**Supplied text**.
The best one can do is hope for the best and a speedy recovery for Catapano.

ProFootballFocus.com’s grading system is perfect for folks into statistic-based performance.

The site does a tremendous job of reviewing every play from a game, and no doubt in recent years has gained a massive following among NFL fans and NFL media. It’s not uncommon to see writers incorporate grades into articles.

Still, PFF and even ESPN’s QBR ratings are not for everyone, especially if a writer or reader has no understanding how a specific grade originates. I can’t effectively explain Fisher’s poor scores because I don’t incorporate PFF’s grading system into my work.

An alternative to monitor Fisher’s progress is based on what you personally observe – the old eye test – and from what the coaching staff says.

To the latter point, Chiefs coach Andy Reid on Monday complimented the second-year offensive lineman. “We like the progress he’s making,” Reid said. “Does he have room for improvement? Absolutely, we all do.”

Meanwhile, something to remember from Week 3’s game against the Miami Dolphins: Running back Knile Davis’ 21-yard touchdown run began with a nice seal block thrown by Fisher.

That has to count for some positive.

**Task 1**. In the football passage, what began Knile Davis' 21-yard touchdown run against the Miami Dolphins?
The listing has no connection to the football passage.

Dataset records:

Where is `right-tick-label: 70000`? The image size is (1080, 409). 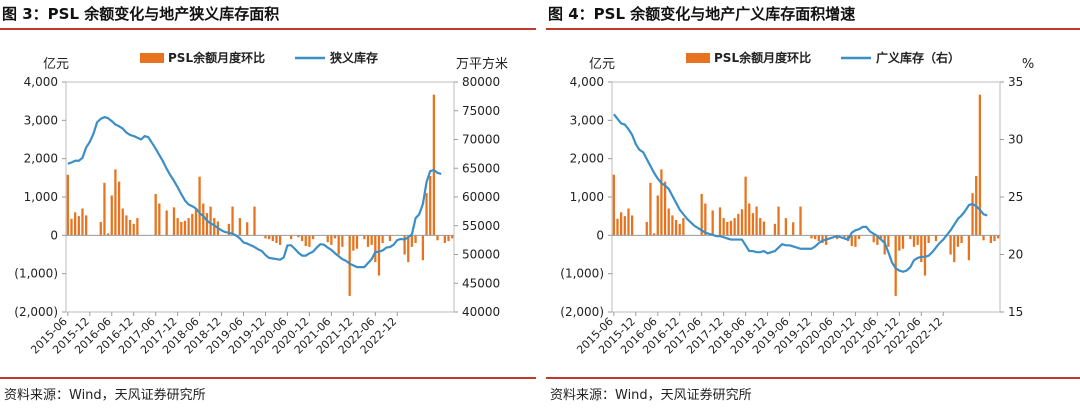 right-tick-label: 70000 is located at coordinates (481, 140).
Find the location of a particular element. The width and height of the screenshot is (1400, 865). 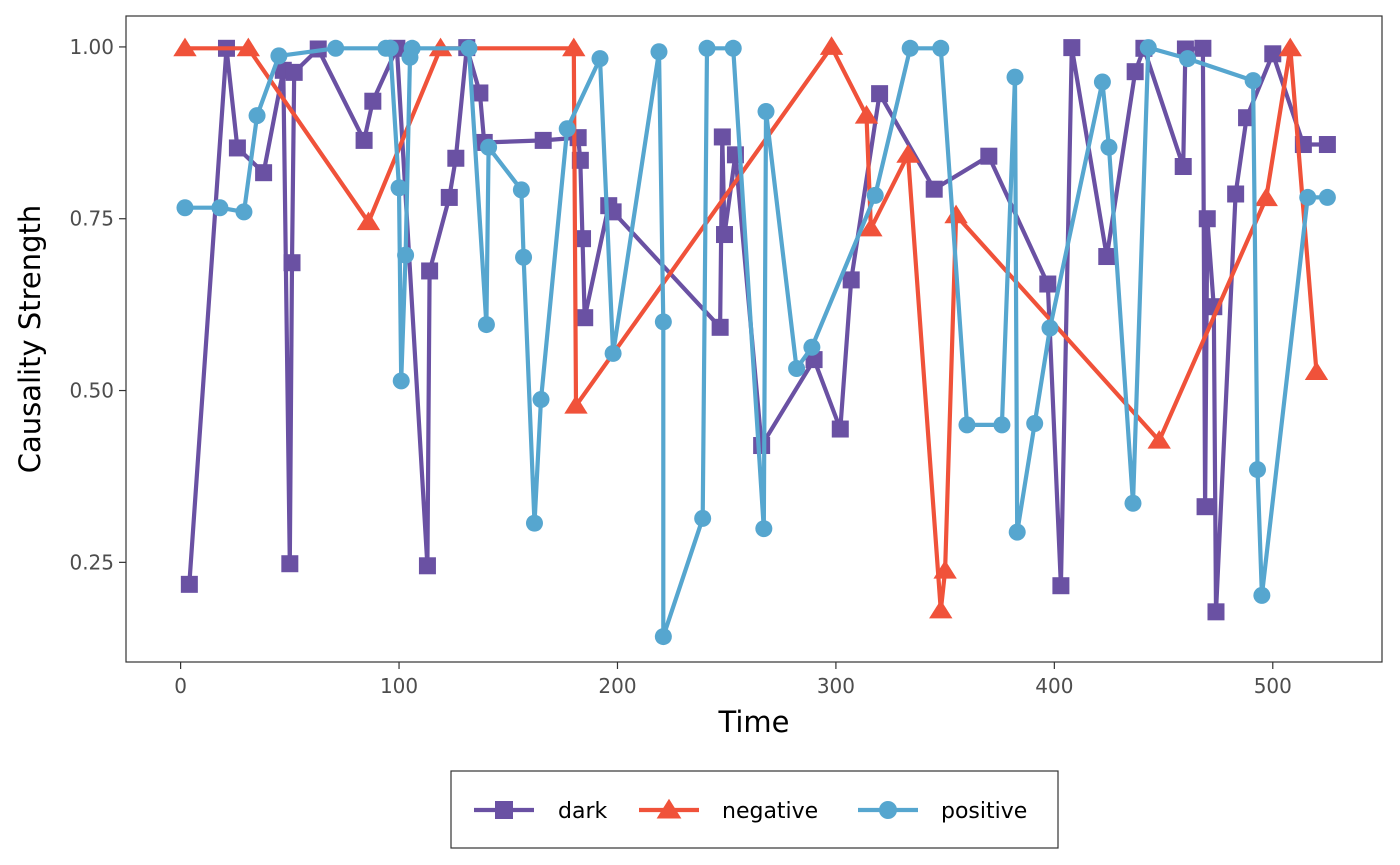

x-tick-label: 300 is located at coordinates (836, 686).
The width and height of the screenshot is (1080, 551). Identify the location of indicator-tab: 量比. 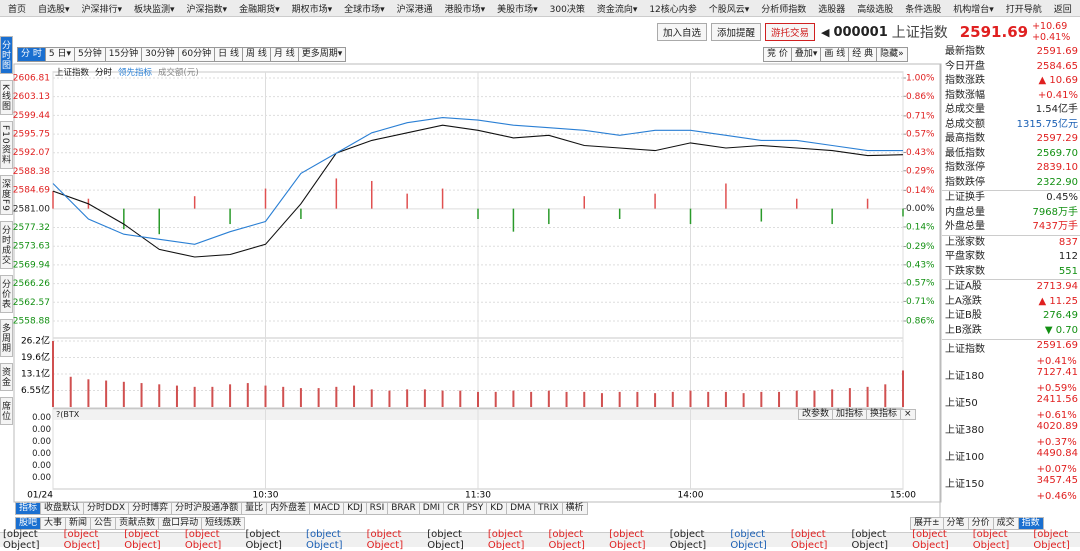
(254, 508).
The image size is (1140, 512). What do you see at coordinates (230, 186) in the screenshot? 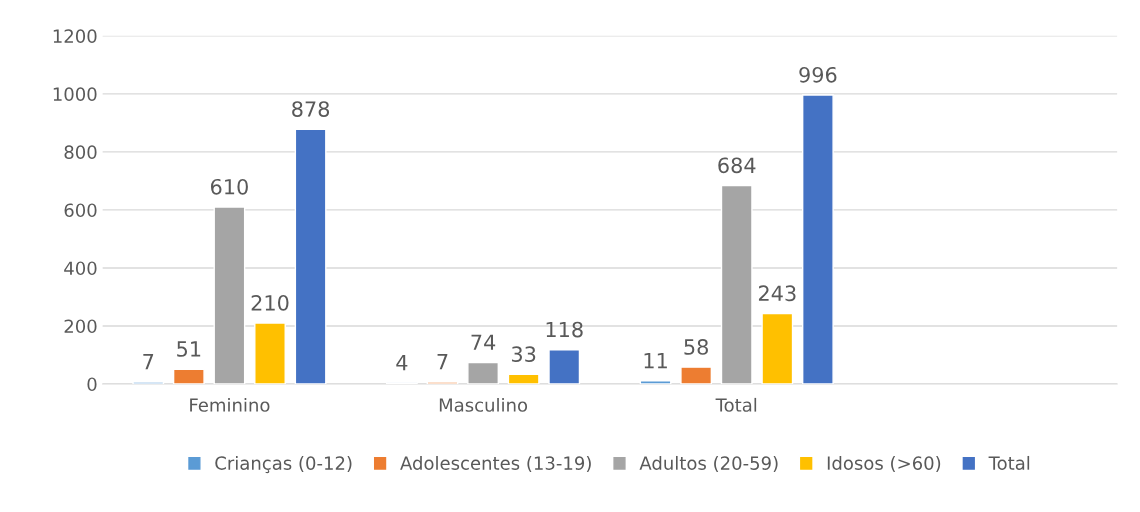
I see `data-label: 610` at bounding box center [230, 186].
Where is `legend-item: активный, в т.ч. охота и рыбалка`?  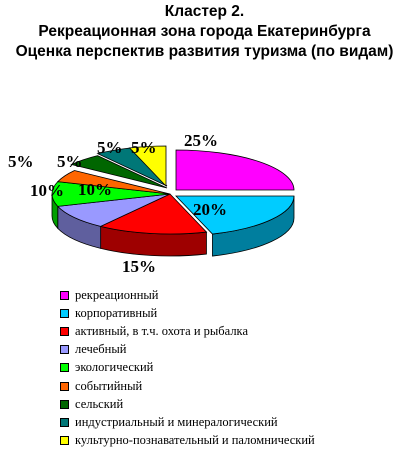
legend-item: активный, в т.ч. охота и рыбалка is located at coordinates (188, 331).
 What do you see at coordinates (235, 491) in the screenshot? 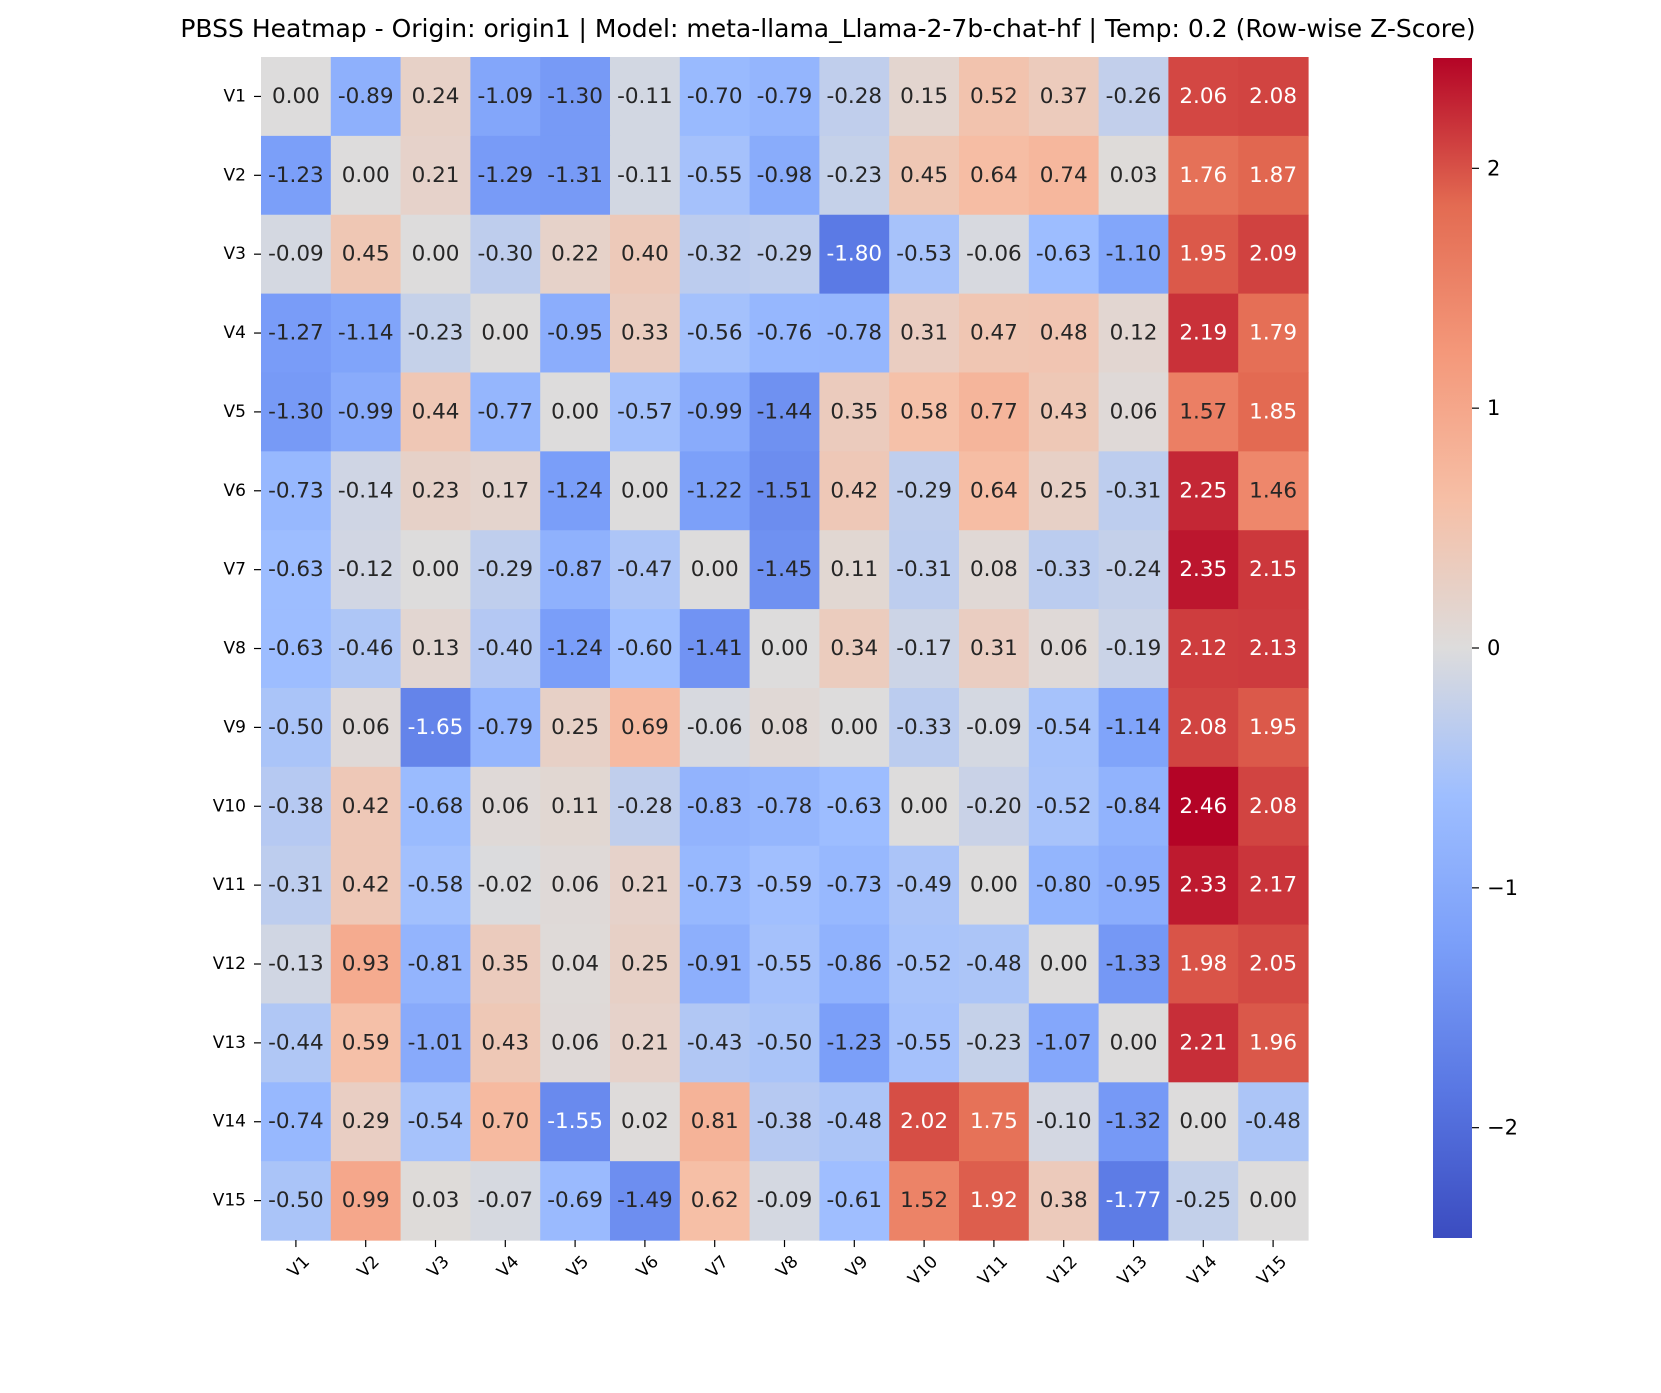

**Task 2**. Put the stretch of the listing from the line containing "The width and height of the screenshot is (1080, 551)." through the end of the listing into a Markdown table with the columns Row and Line, omitting blank lines and leaving out the pictures.

**Output 1**. A nice seal block thrown by Fisher.

**Output 2**.
| Row | Line |
|---|---|
| 1 | The width and height of the screenshot is (1080, 551). Identify the location of indicator-tab: 量比.  |
| 2 | (254, 508). |
| 3 | The image size is (1140, 512). What do you see at coordinates (230, 186) in the screenshot?  |
| 4 | I see `data-label: 610` at bounding box center [230, 186]. |
| 5 | Where is `legend-item: активный, в т.ч. охота и рыбалка`?   |
| 6 | legend-item: активный, в т.ч. охота и рыбалка is located at coordinates (188, 331). |
| 7 |  What do you see at coordinates (235, 491) in the screenshot?  |